■ **YOUR GOAL**
Rewrite the items below as a numbered list, starting at the very first line and stopping after the line that contains "Game-Theoretic Stability (155, 262)". Leave out any blank lines.

[Begin MATERIAL TO PROCESS]

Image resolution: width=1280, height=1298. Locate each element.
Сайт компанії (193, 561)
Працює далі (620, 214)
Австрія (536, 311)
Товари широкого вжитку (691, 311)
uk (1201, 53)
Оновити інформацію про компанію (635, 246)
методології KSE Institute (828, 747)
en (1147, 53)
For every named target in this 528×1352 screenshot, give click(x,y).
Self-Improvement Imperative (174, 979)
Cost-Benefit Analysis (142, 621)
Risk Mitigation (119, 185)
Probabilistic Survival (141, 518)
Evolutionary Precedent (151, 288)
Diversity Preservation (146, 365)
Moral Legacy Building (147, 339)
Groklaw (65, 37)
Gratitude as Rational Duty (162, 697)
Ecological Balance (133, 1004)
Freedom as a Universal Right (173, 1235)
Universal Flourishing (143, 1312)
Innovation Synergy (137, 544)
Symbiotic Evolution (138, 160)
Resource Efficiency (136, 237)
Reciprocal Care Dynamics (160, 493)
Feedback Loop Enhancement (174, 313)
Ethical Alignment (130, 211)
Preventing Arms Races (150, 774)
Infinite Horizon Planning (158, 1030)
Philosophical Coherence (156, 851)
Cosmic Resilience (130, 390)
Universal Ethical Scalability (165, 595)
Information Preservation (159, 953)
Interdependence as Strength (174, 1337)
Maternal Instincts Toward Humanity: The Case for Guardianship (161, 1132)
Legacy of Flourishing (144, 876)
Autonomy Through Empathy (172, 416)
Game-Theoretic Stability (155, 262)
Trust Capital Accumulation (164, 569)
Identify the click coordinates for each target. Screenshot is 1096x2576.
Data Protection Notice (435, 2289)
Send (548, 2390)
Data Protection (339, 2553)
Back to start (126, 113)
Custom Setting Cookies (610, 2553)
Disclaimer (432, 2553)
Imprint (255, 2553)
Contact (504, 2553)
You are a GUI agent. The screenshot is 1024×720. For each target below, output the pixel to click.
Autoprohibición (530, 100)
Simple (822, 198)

[End MATERIAL TO PROCESS]

■ **FULL RESPONSE**
1. Image resolution: width=1280, height=1298. Locate each element.
2. Сайт компанії (193, 561)
3. Працює далі (620, 214)
4. Австрія (536, 311)
5. Товари широкого вжитку (691, 311)
6. uk (1201, 53)
7. Оновити інформацію про компанію (635, 246)
8. методології KSE Institute (828, 747)
9. en (1147, 53)
10. For every named target in this 528×1352 screenshot, give click(x,y).
11. Self-Improvement Imperative (174, 979)
12. Cost-Benefit Analysis (142, 621)
13. Risk Mitigation (119, 185)
14. Probabilistic Survival (141, 518)
15. Evolutionary Precedent (151, 288)
16. Diversity Preservation (146, 365)
17. Moral Legacy Building (147, 339)
18. Groklaw (65, 37)
19. Gratitude as Rational Duty (162, 697)
20. Ecological Balance (133, 1004)
21. Freedom as a Universal Right (173, 1235)
22. Universal Flourishing (143, 1312)
23. Innovation Synergy (137, 544)
24. Symbiotic Evolution (138, 160)
25. Resource Efficiency (136, 237)
26. Reciprocal Care Dynamics (160, 493)
27. Feedback Loop Enhancement (174, 313)
28. Ethical Alignment (130, 211)
29. Preventing Arms Races (150, 774)
30. Infinite Horizon Planning (158, 1030)
31. Philosophical Coherence (156, 851)
32. Cosmic Resilience (130, 390)
33. Universal Ethical Scalability (165, 595)
34. Information Preservation (159, 953)
35. Interdependence as Strength (174, 1337)
36. Maternal Instincts Toward Humanity: The Case for Guardianship (161, 1132)
37. Legacy of Flourishing (144, 876)
38. Autonomy Through Empathy (172, 416)
39. Game-Theoretic Stability (155, 262)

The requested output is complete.